The role of assurance

Verification that carbon credits represent real, measurable, and permanent reductions in greenhouse gas emissions is essential to their success as currency.  If businesses, investors, and consumers can trust in this impact, they will be more likely to participate in carbon markets.

The role of independent audits and ensuring transparency is crucial here: by verifying that projects meet the required standards and accurately report emission reductions.

Verified carbon credits also help reduce the risk of fraud and double counting, providing peace of mind to companies that their investments in carbon offsets are sound. Through ensuring that emission reductions are not counted more than once, either within the same country or across different countries, businesses can be reassured that their contributions are making a real impact.

Assurance also plays a key role in ensuring a financial return on investment (ROI).
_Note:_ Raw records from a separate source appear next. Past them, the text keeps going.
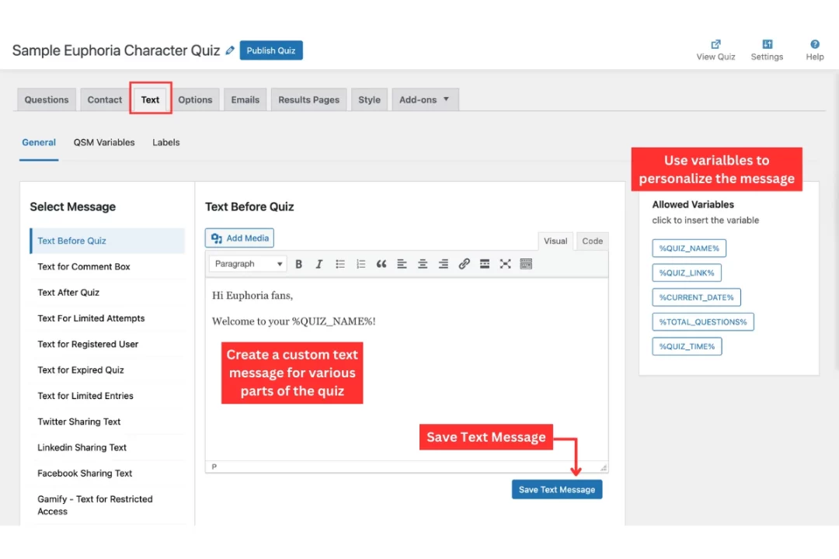Screen dimensions: 839x559
Task: Open the Paragraph format dropdown
Action: 248,264
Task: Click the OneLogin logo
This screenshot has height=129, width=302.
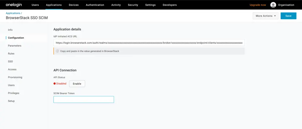Action: click(14, 5)
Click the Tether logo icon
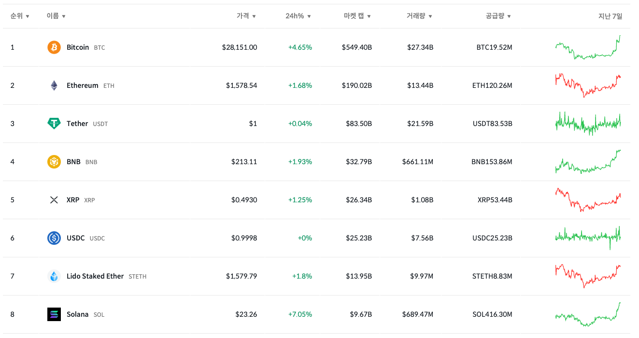This screenshot has height=338, width=639. [54, 124]
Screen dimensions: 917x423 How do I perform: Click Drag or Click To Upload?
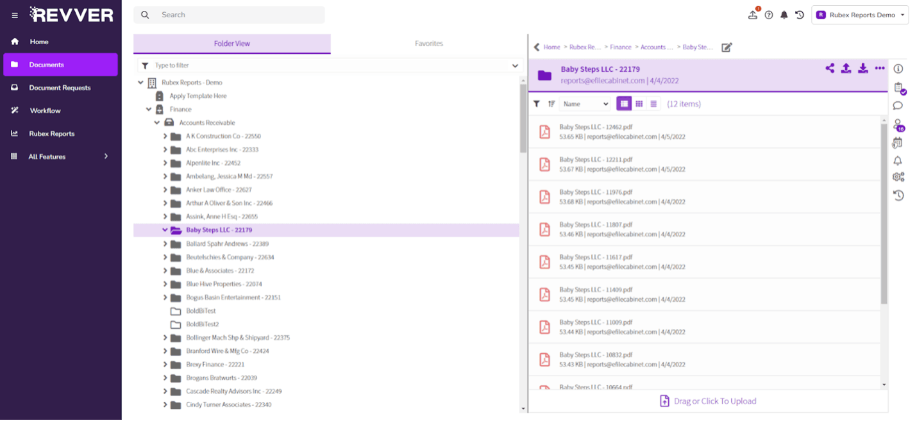pyautogui.click(x=708, y=401)
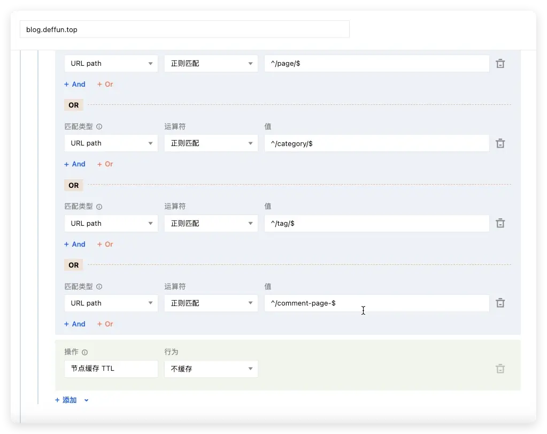547x434 pixels.
Task: Click info icon next to 操作 label
Action: 85,352
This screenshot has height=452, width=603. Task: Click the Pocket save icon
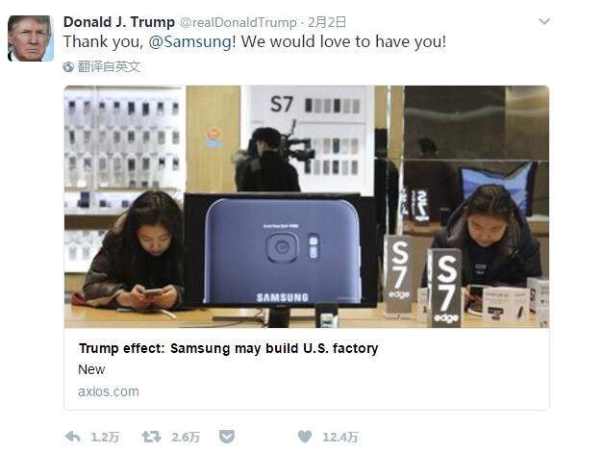click(x=227, y=437)
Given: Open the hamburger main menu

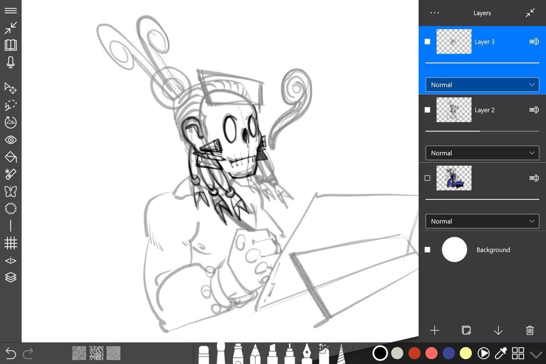Looking at the screenshot, I should [x=11, y=10].
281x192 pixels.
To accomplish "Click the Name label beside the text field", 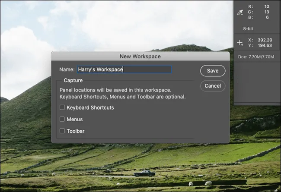I will pos(67,69).
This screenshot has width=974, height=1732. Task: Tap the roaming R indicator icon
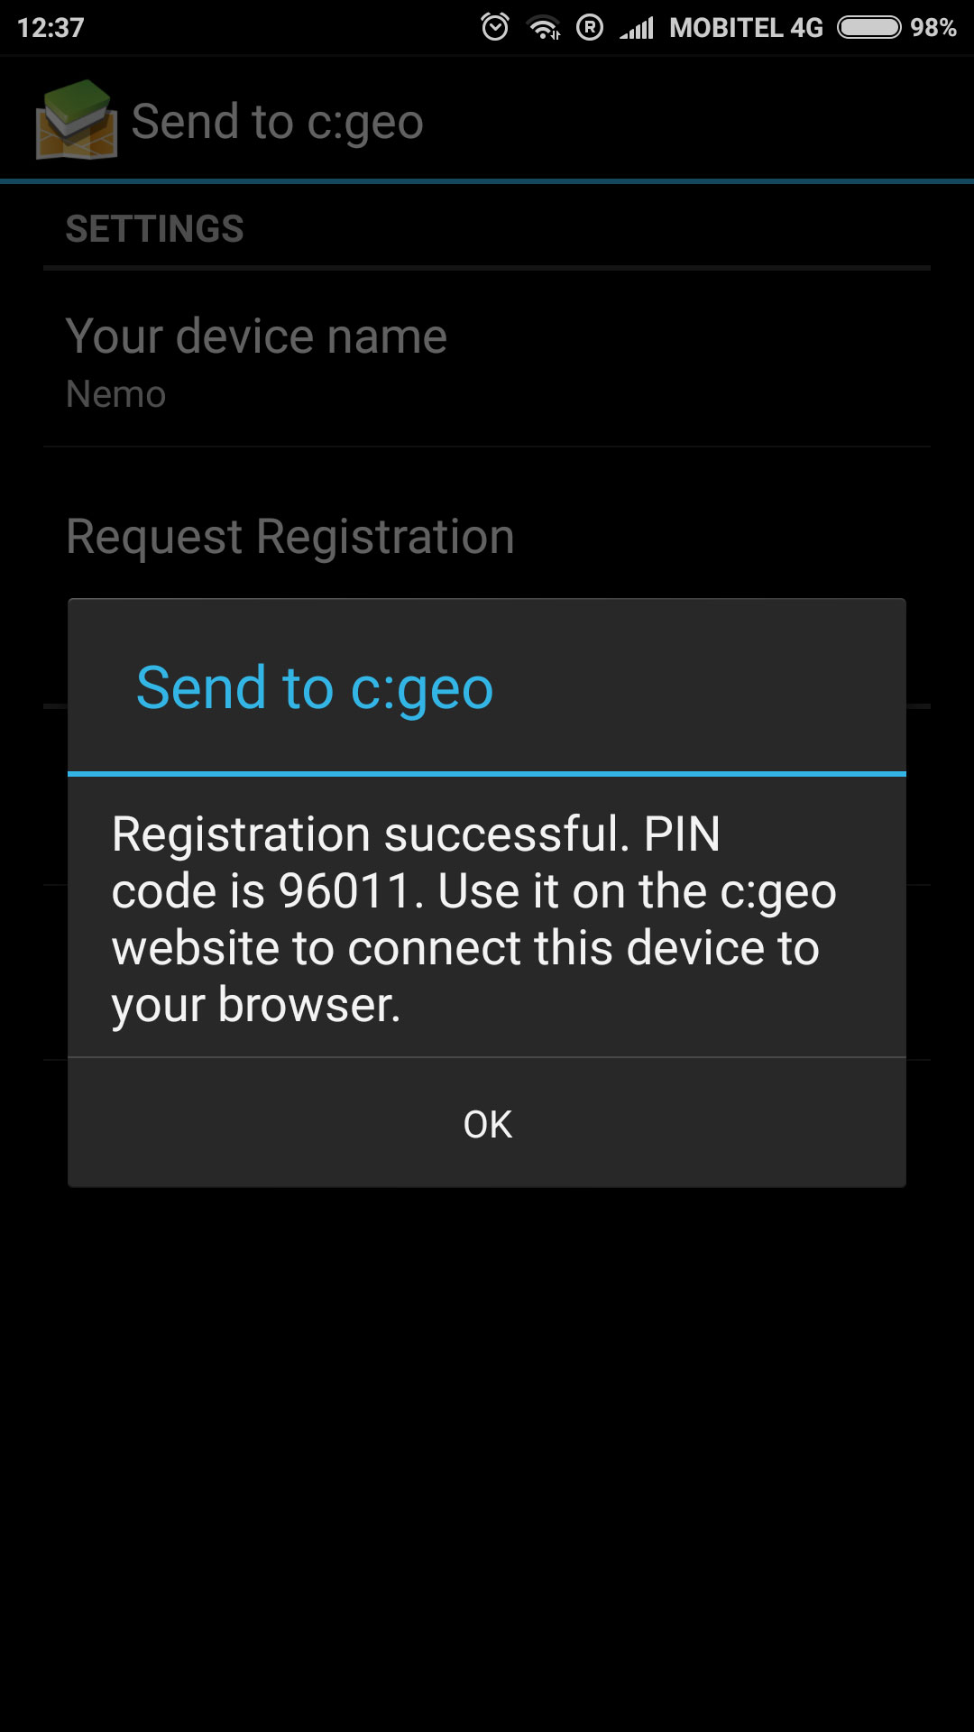click(590, 27)

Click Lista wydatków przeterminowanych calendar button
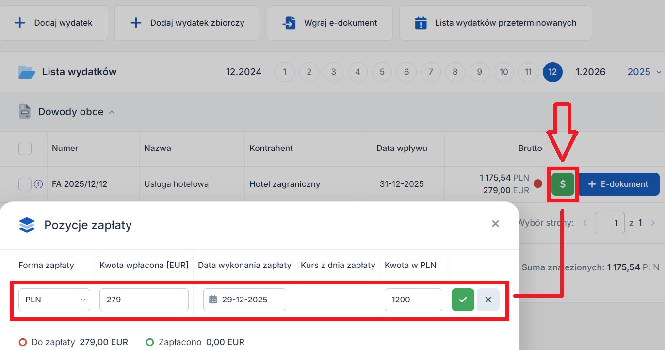[x=495, y=23]
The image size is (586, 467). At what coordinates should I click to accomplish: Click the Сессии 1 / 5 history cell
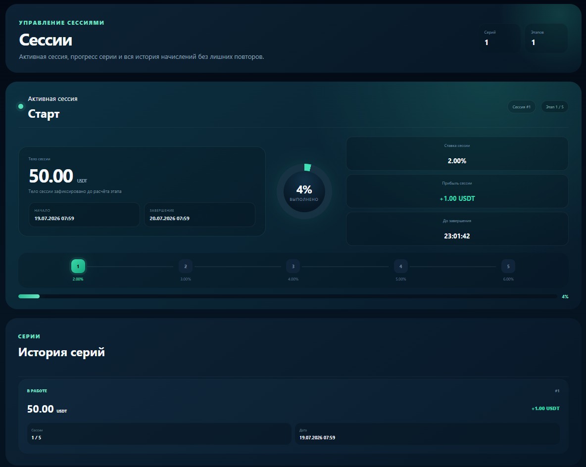pyautogui.click(x=159, y=434)
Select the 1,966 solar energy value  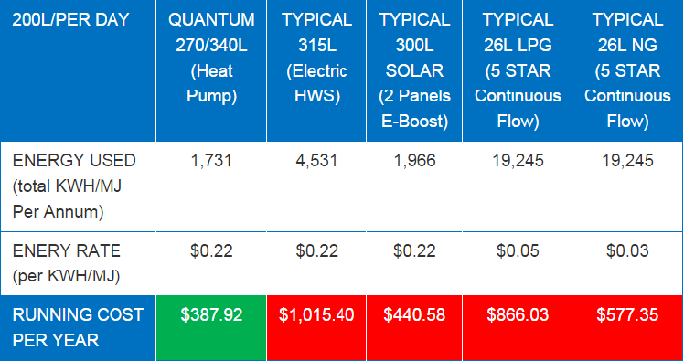414,161
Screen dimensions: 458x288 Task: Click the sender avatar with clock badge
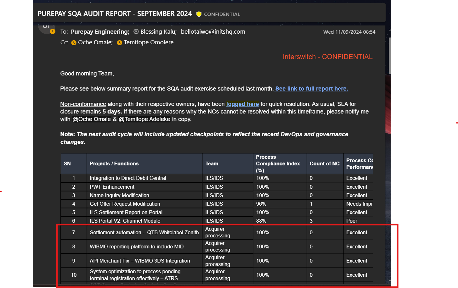(x=46, y=27)
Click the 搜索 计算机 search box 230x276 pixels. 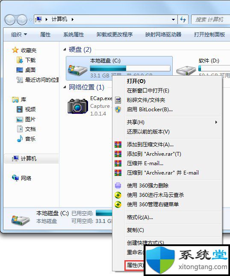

With verified carbon credits able to be traded in carbon markets, a financial return on investments in emissions reduction projects can be achieved. This potential for profit can be a significant motivator for private sector engagement, but only through verification can we be sure that the credits are credible and marketable, which in turn is essential for maintaining the financial viability of carbon markets.

Safeguards

While assurance and verification are vital for building a robust carbon market, so is incorporating relevant safeguards to help mitigate carbon credits inadvertently increasing emissions in sectors like fossil fuels.

Four key steps that can be taken include:

  • Exclusion of high-risk projects - Avoiding the issuance of carbon credits for projects that could lead to increased emissions or lock-in unsustainable practices, such as certain fossil fuel projects.
  • Stringent baseline and additionality criteria - Setting strict criteria to ensure that only projects that provide genuine, additional emission reductions are eligible for carbon credits.
  • Regular monitoring and reporting - Implementing continuous monitoring and reporting requirements to track the actual impact of projects and ensure compliance with sustainability goals.
  • Sector-specific regulations - Developing specific guidelines and restrictions for sectors with high risks of unsustainable practices to prevent misuse of carbon credits.

By adhering to these principles, we can ensure that the carbon market remains a powerful tool for combating climate change and promoting sustainable development. Appealing to environmentally conscious consumers and investors, brands can enhance their reputation and also differentiate themselves in the market as leaders in sustainability.

The approval of Article 6.4 at COP-29 is a significant step forward, and with rigorous verification and assurance processes, we can maximize its potential to drive meaningful private sector engagement.